PRICE FIXING: INCONSISTENCY
POWER OF COMMONWEALTH TO FIX PRICES INCONSISTENT WITH PRICES FIXED UNDER STATE LEGISLATION: EXTENT OF COMMONWEALTH POWER TO REPEAL PRICE-FIXING ORDERS MADE BY STATES

Key Legislation

CONSTITUTION, s. 109: NECESSARY COMMODITIES CONTROL ACT 1914 (N.S.W.), s. 8: WAR PRECAUTIONS (PRICES) REGULATIONS 1916, regs 13,17

Date
Client
The Chief Prices Commissioner

The Chief Prices Commissioner forwards the following case for advice :

Under section 8 of the Necessary Commodities Control Act 1914 (N.S.W.) published in New South Wales Gazette No. 127 of 17 July 1916, certain prices were fixed for Kerosene, Benzine, Heavy Benzine, Motor Spirit and Benzoline. Commonwealth Order No. 140, Gazette No. 74 of 1917, fixed the price of Kerosene and Benzine, and repealed the order under the Necessary Commodities Control Act (N.S.W.) already referred to.

No prices have been fixed under a Commonwealth order for Heavy Benzine, Motor Spirit and Benzoline. Regulation 17 of War Precautions (Prices) Regulations Statutory Rules 1916 No. 155 says inter alia: 'All orders . . . shall, so far as they are not inconsistent with any prices fixed by or under these Regulations . . . continue in force ... as if they were orders made under these Regulations'.

Advice is sought on the following point: Has the Commonwealth the power to repeal a State order, or any portion thereof, without fixing a price for the commodities so repealed?

In other words do the prices fixed under the State Act, in the case cited above, still stand or are they null and void? Regulation 17 of the War Precautions (Prices) Regulations reads as follows:

All orders, awards, determinations and notifications made under any State Act which have the effect of fixing the maximum prices which may be charged for any goods, and which are in force at the date of the making of these Regulations, shall, so far as they are not inconsistent with any prices fixed by or under these Regulations, or by or under any Regulations repealed by these Regulations, continue in force, in the areas to which they respectively apply, as if they were orders made under these Regulations.

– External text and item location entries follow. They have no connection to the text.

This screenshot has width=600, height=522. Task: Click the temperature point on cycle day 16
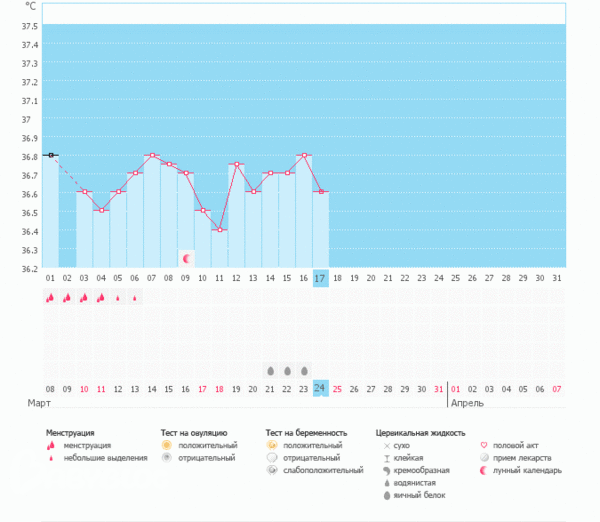(x=304, y=155)
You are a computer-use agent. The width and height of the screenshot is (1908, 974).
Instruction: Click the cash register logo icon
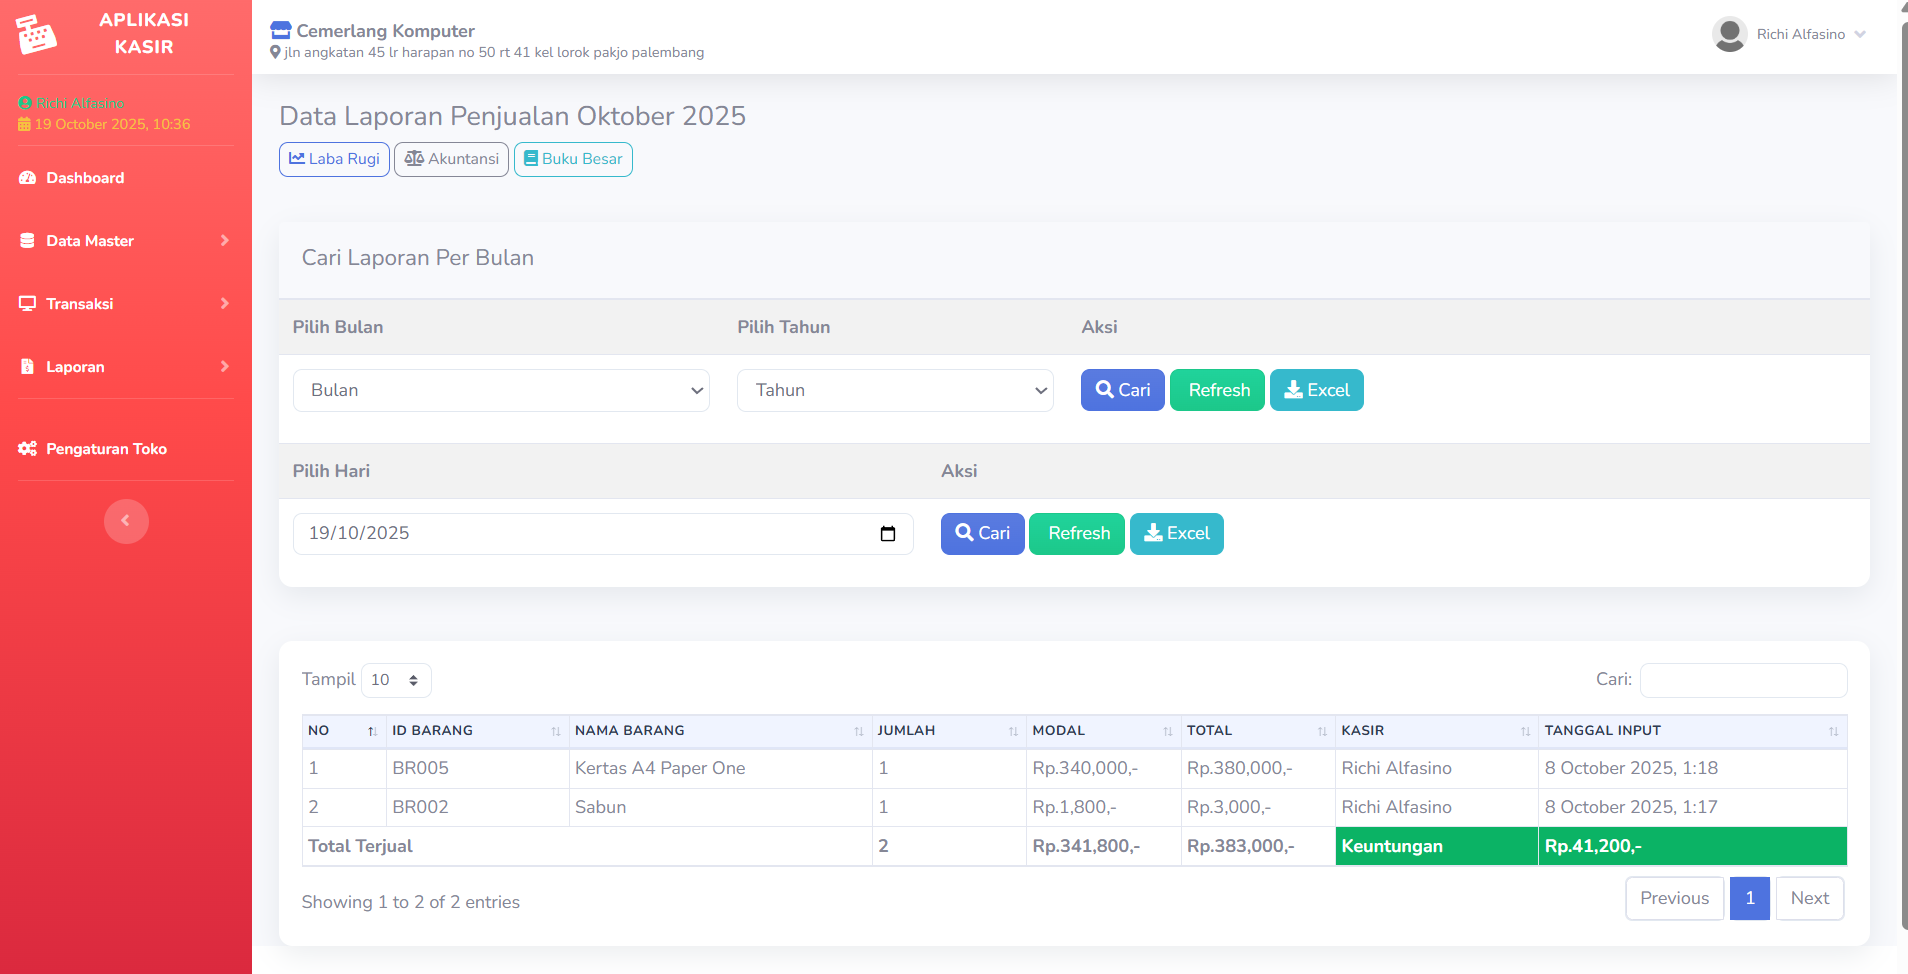point(37,34)
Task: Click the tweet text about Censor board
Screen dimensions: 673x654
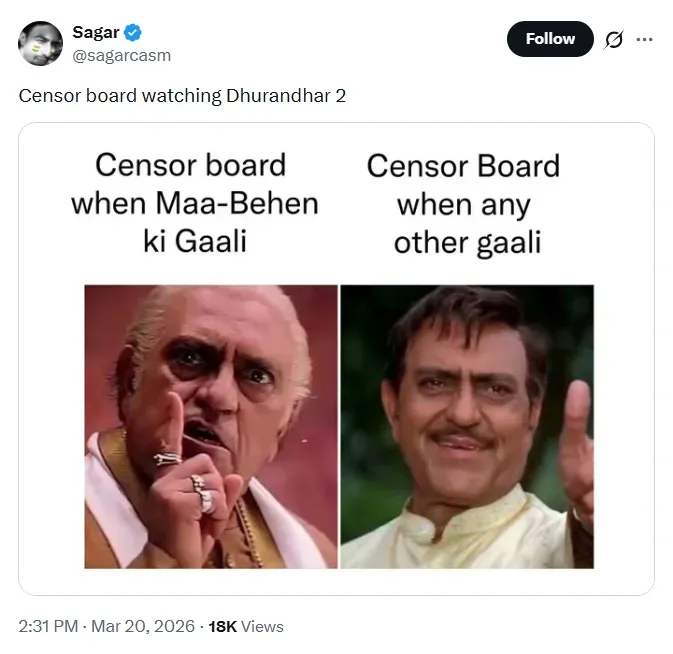Action: (x=182, y=99)
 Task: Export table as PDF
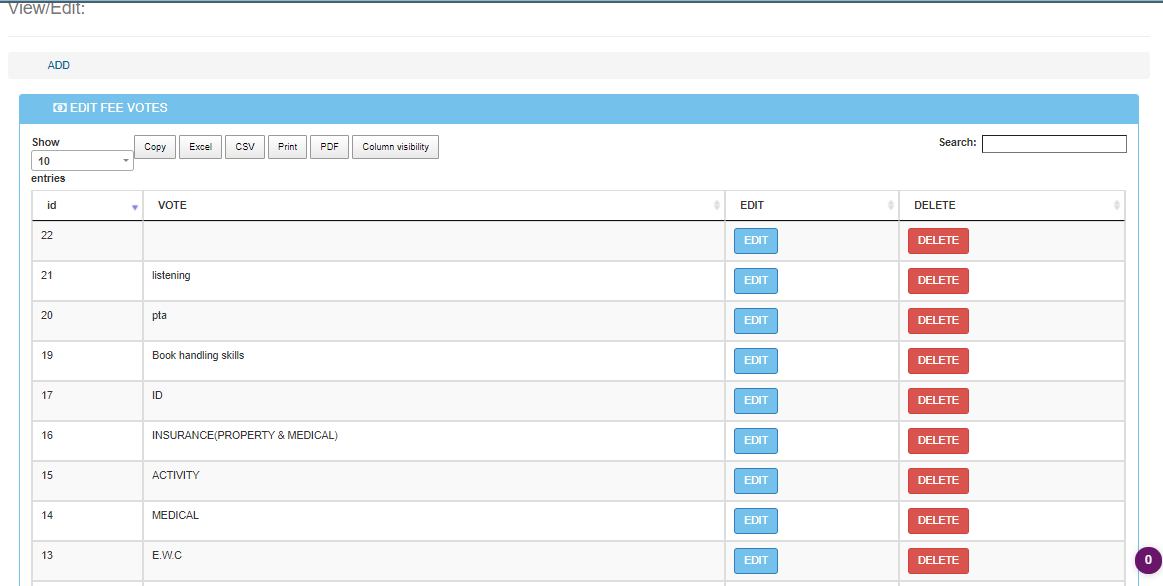(x=328, y=147)
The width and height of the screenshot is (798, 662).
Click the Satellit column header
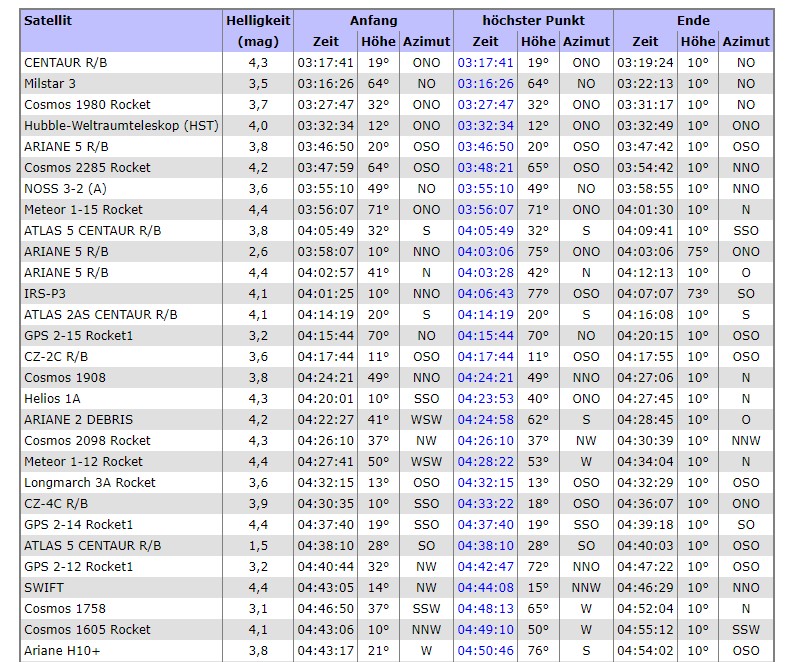point(48,20)
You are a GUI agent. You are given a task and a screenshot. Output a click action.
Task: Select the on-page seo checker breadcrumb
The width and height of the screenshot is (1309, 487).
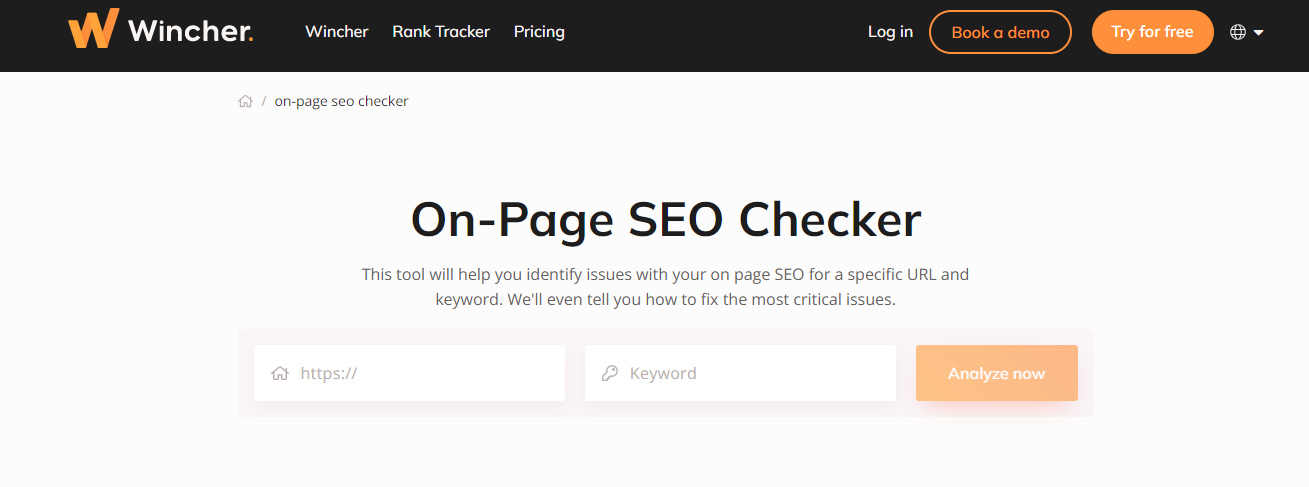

Commonwealth Order No. 140, which repeals the New South Wales order, was made by the Minister, acting, presumably, under War Precautions (Prices) Regulation

13, which reads as follows:

13 (1) The Minister may from time to time, on the recommendation of the Board or a Commissioner-

  1. determine the maximum prices which may be charged for foodstuffs and necessary commodities sold, and the maximum rates which may be charged for services the performance of which is commenced, in any proclaimed area;
  2. determine the conditions of the sale of foodstuffs and necessary commodities sold therein, and of the performance of services the performance of which is commenced therein.

(2) Any such determination shall be published in the Gazette, and shall from the date specified in the Gazette have the force of law.

In my opinion the Minister has power to make an order fixing prices, and thereupon, in pursuance of section 109 of the Constitution, any State order which is inconsistent with the order becomes invalid to the extent of the inconsistency, but I do not think the Minister has power to repeal a State order without fixing prices for the commodities covered by that order, and therefore the prices fixed under the State order for Heavy Benzine, Motor Spirit and Benzoline are, from a strictly legal point of view, still in force.